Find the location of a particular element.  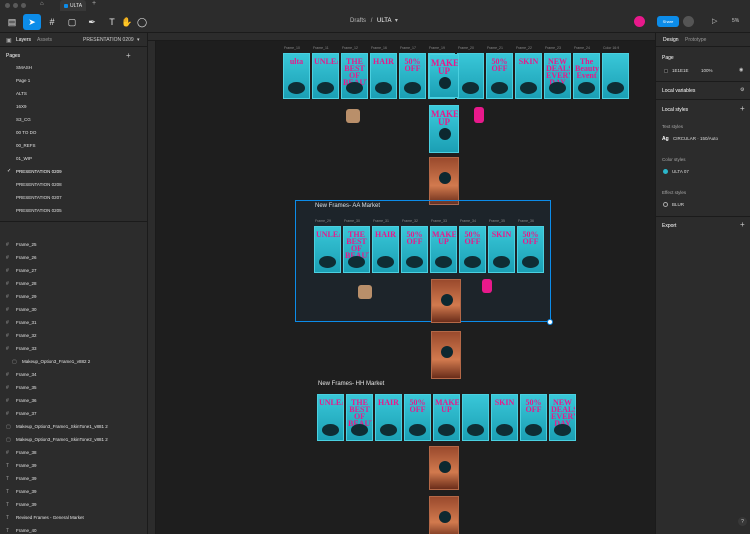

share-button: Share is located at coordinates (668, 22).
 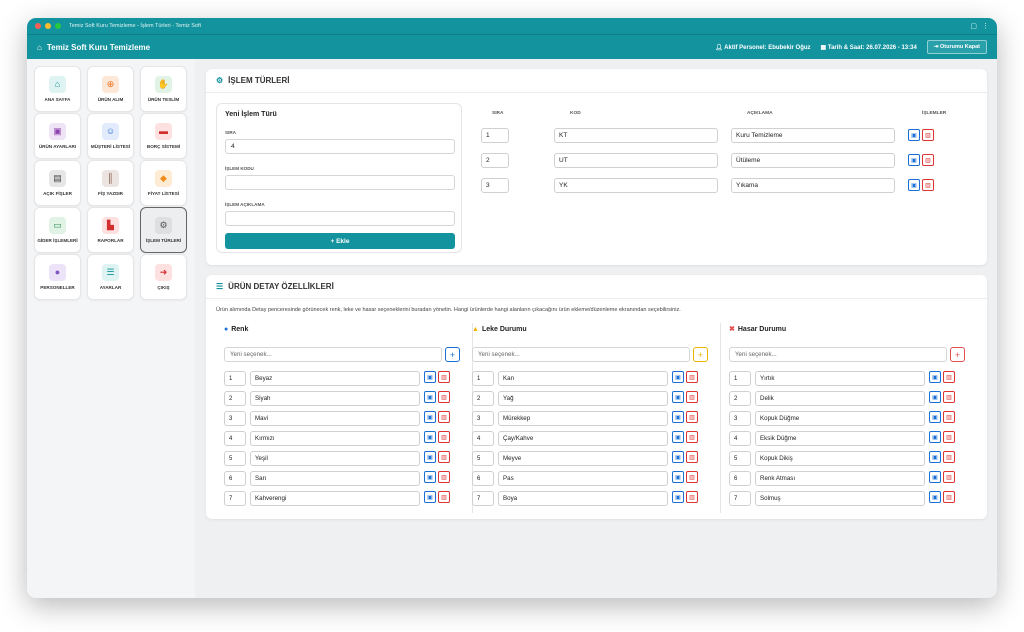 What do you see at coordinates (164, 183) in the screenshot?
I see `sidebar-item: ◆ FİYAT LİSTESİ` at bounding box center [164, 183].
━━━━
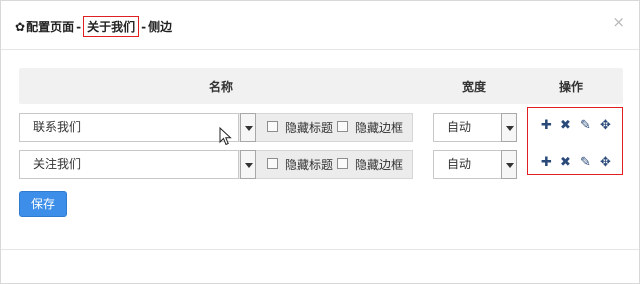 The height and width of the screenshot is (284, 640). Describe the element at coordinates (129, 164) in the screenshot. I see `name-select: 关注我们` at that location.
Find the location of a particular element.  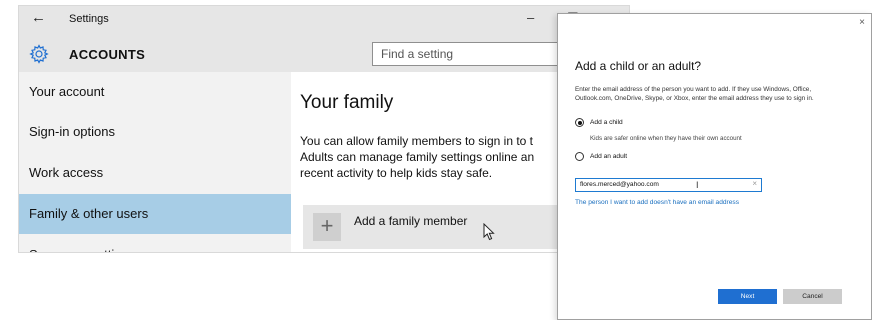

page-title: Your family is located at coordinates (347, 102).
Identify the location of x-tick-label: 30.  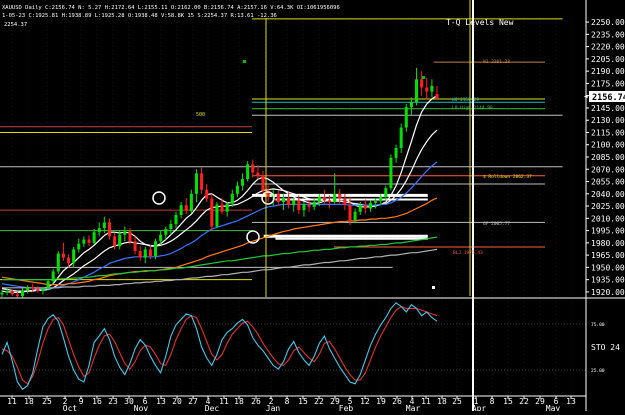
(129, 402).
━━━━
> [What is needed]:
Print the rows exactly, starting at the line containing "The height and" and ending at the line containing "(129, 402).", with the pictures left out.

> [Solution]:
 The height and width of the screenshot is (284, 640). Describe the element at coordinates (129, 164) in the screenshot. I see `name-select: 关注我们` at that location.
Find the location of a particular element.  

page-title: Your family is located at coordinates (347, 102).
Identify the location of x-tick-label: 30.  
(129, 402).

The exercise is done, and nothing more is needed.